Tomz has published in the fields of international relations, American politics, comparative politics, and statistical methods. He is the author of Reputation and International Cooperation: Sovereign Debt across Three Centuries and numerous articles in political science and economics journals.
Tomz received the International Studies Association’s Karl Deutsch Award, given to a scholar who, within 10 years of earning a Ph.D., has made the most significant contribution to the study of international relations. He has also won the Giovanni Sartori Award for the best book developing or applying qualitative methods; the Jack L. Walker Award for the best article on Political Organizations and Parties; the best paper award from the APSA section on Elections, Public Opinion and Voting Behavior; the best paper award from the APSA section on Experimental Research; and the Okidata Best Research Software Award. His research has been supported by the National Science Foundation.

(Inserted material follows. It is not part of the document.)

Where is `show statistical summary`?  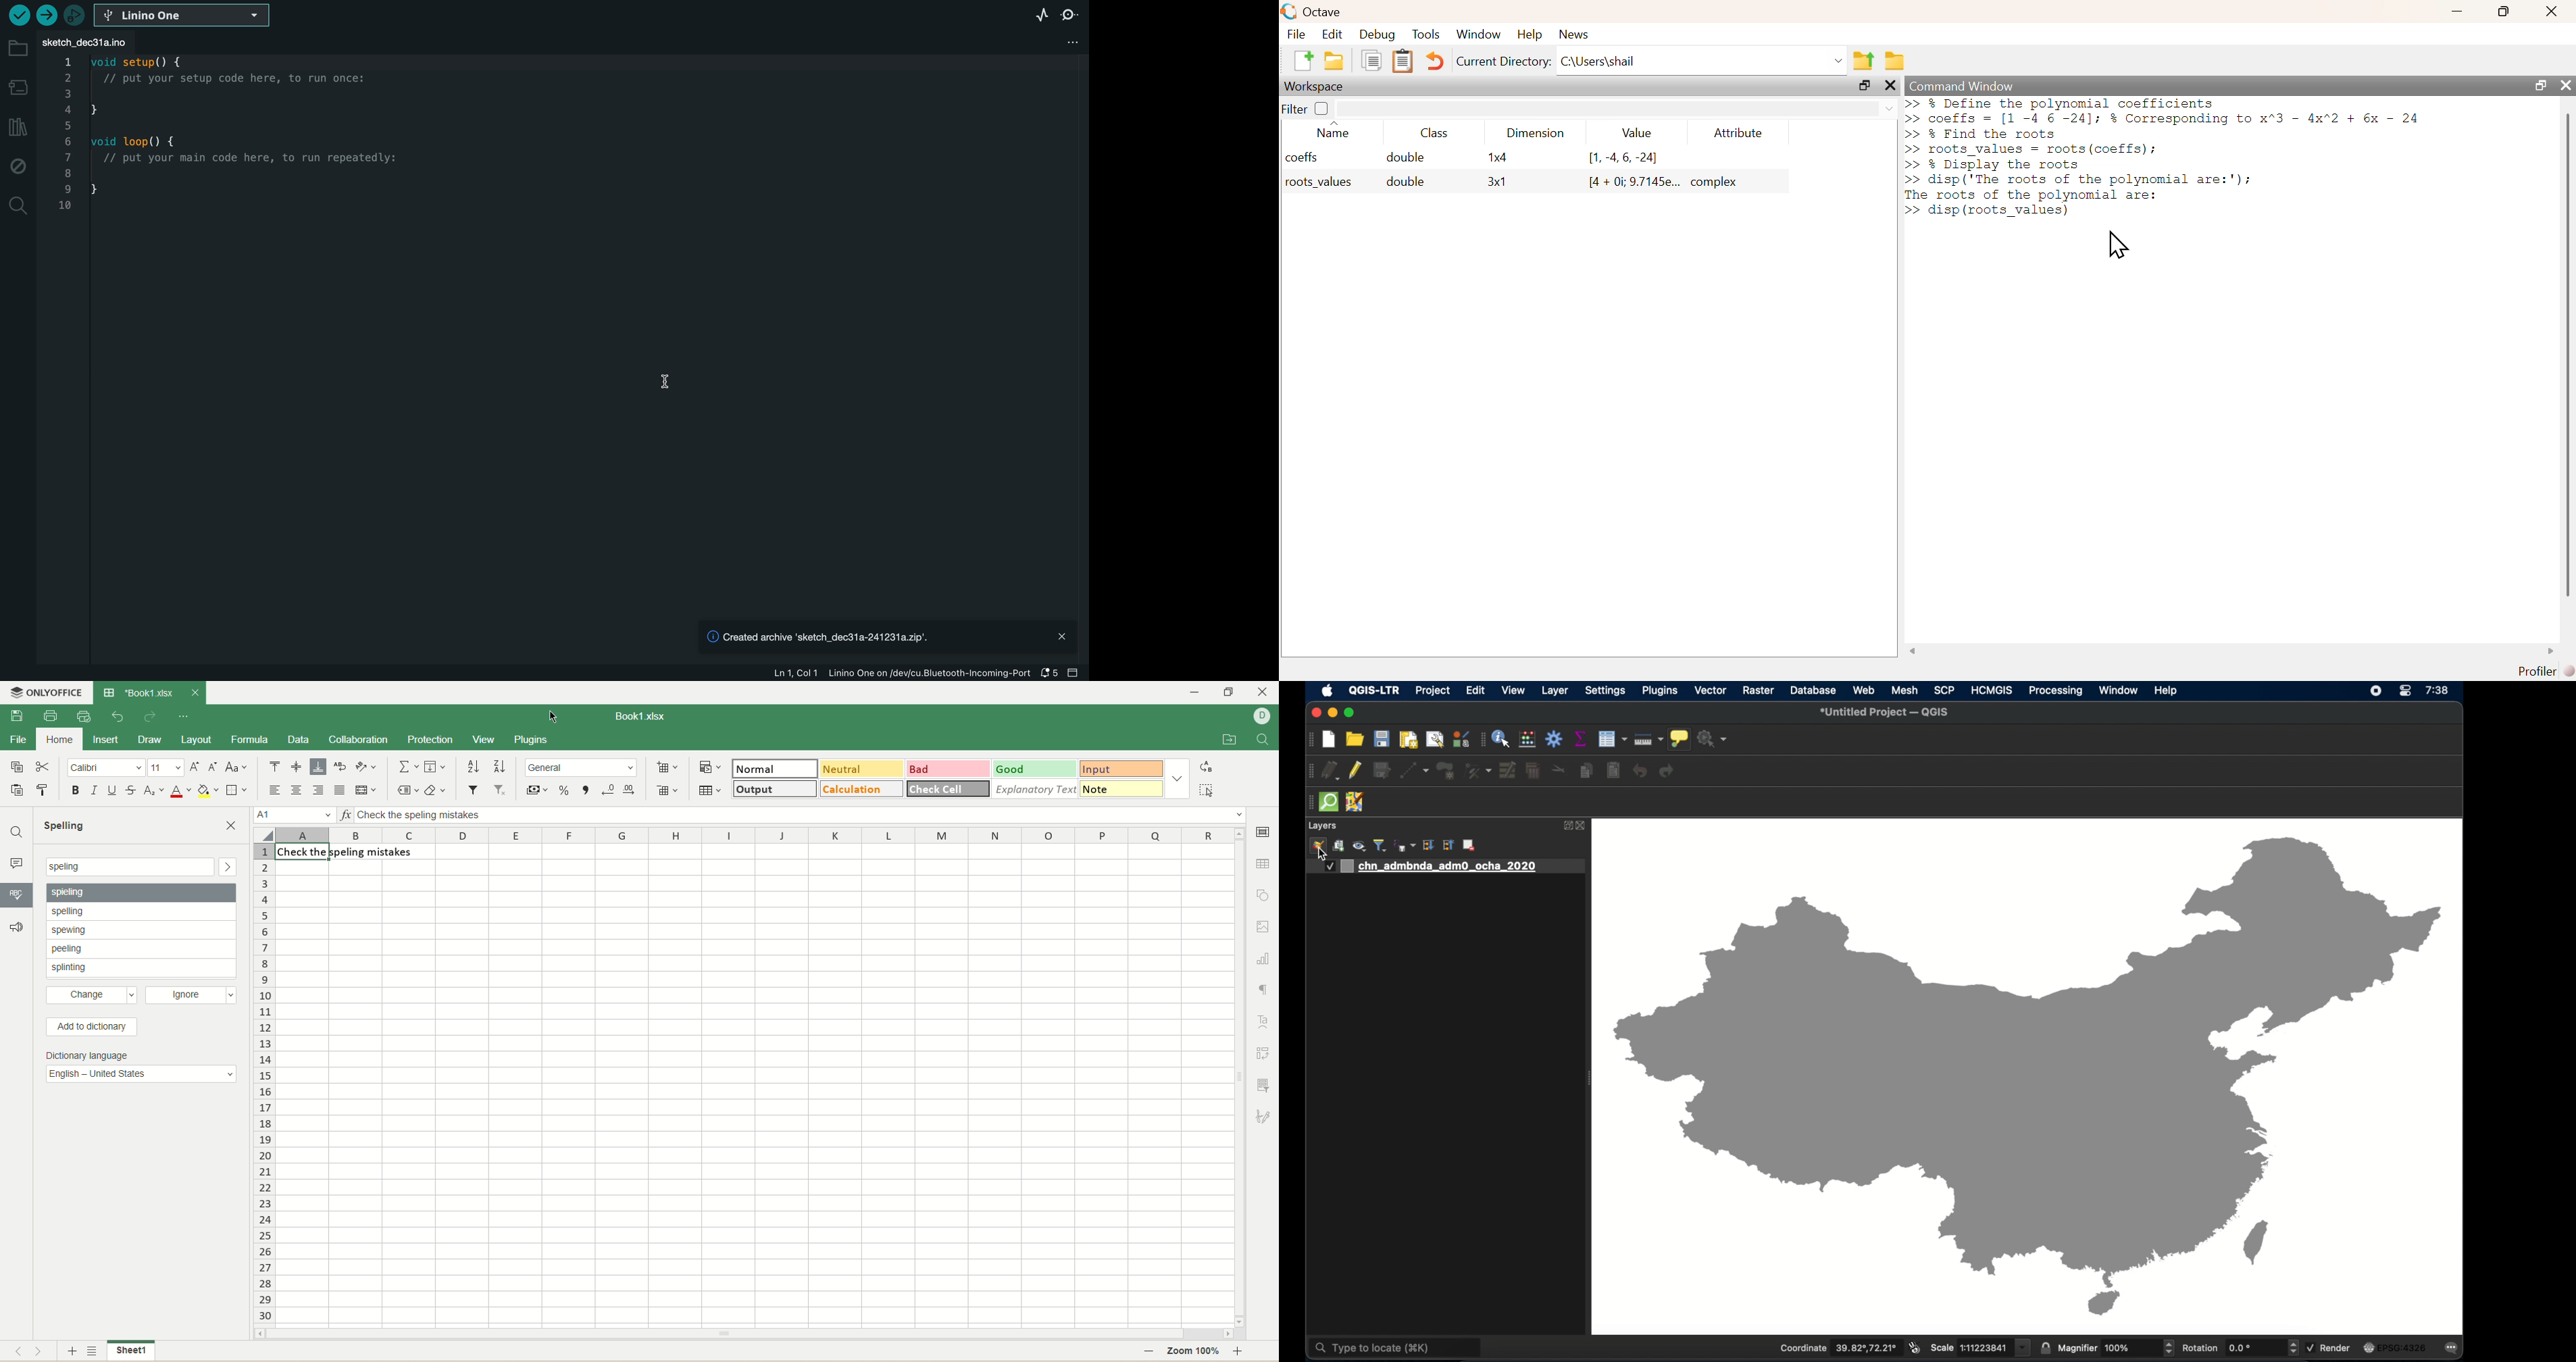 show statistical summary is located at coordinates (1582, 738).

Tomz has received numerous teaching awards, including the Dean’s Award for Distinguished Teaching and the Cox Medal for Excellence in Fostering Undergraduate Research. In 2017 he received Stanford’s highest teaching honor, the Walter J. Gores Award for Excellence in Teaching. He founded and continues to direct the Summer Research College program for undergraduates in political science.
Tomz holds a Ph.D. from Harvard University; a master’s degree from the University of Oxford, where he was a Marshall Scholar; and an undergraduate degree from Georgetown University. He has been a visiting scholar at the Center for Advanced Study in the Behavioral Sciences, the Federal Reserve Bank of Minneapolis, the Hoover Institution, the Institute for Research in the Social Sciences, and the International Monetary Fund.